Elastic, a company known for its ElasticSearch search technology, is expanding its use cases to include observability, security, and generative AI workflows. In May 2023, they launched the ElasticSearch Relevance Engine (ESRE), which combines vector search with traditional search to improve outcomes. However, storage for Elastic deployments has often been coupled with compute, posing scalability barriers. To address this issue, Elastic is introducing Search AI Lake technology that decouples storage and compute, allowing for scalable data volumes and fast query performance. This technology also supports regular data types as well as vectors for generative AI. Alongside the Search AI Lake, Elastic is launching new serverless offerings for enterprise search, observability, and security, all built on top of the Search AI Lake. These offerings provide specialized user interfaces for each use case and are currently in tech preview.

Ash Kulkarni, CEO of Elastic, explained that the decoupling of storage, ingestion, and querying in the Search AI Lake enables a flexible serverless architecture. With Amazon S3 as the primary storage, Elastic can create a native-style architecture that is infinitely scalable. The concept of using a data lake as a repository for a database is not new, with multiple vendors offering data lake and data lakehouse architectures. However, Elastic differentiates itself with the Search AI Lake by bringing search capabilities to the data lake, allowing real-time exploration and querying without predefined schemas. The decoupled architecture also ensures rapid query performance and scalability. Additionally, the Search AI Lake has native support for dense vectors and features like hybrid search, faceted search, and relevance ranking that are crucial for generative AI and Retrieval Augmented Generation (RAG) applications.

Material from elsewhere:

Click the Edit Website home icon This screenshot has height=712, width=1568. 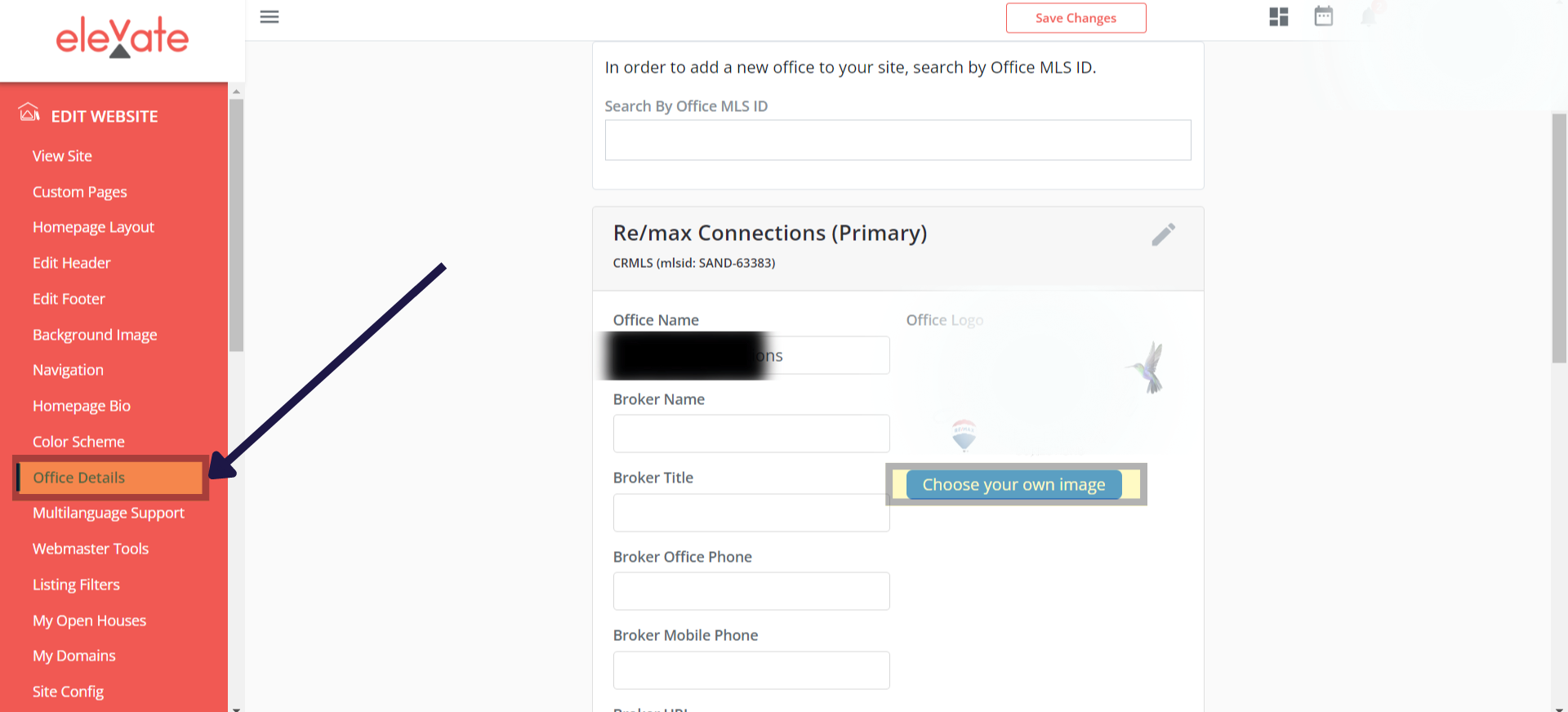coord(29,113)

Unlike other data lake and data lakehouse vendors that rely on table formats like Apache Iceberg or Apache Hudi, ElasticSearch AI Lake does not use any specific formats. The ability to explore data in the data lake has always been a challenge, which is why many vendors focus on table formats to facilitate data exploration. However, Elastic takes a different approach by making everything in the Search AI Lake searchable through ElasticSearch’s ad-hoc exploration capabilities. The Search AI Lake utilizes the Elastic Common Schema (ECS) as its format for storing data in an open format. ECS was recently contributed to the open source Linux Foundation’s Cloud Native Computing Foundation (CNCF) to become an open standard schema for observability and security in the cloud.

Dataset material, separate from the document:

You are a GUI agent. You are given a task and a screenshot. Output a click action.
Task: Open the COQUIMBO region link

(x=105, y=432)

The Search AI Lake is designed to enable generative AI and vector search use cases. Elastic has seen significant customer adoption of its platform for Retrieval Augmented Generation (RAG) applications, adding hundreds of new customers in recent quarters. With the Search AI Lake, Elastic aims to provide the most scalable vector implementation available. By decoupling storage and compute, Elastic’s Search AI Lake technology offers a flexible and scalable solution for organizations looking to leverage AI and search capabilities in their data lakes.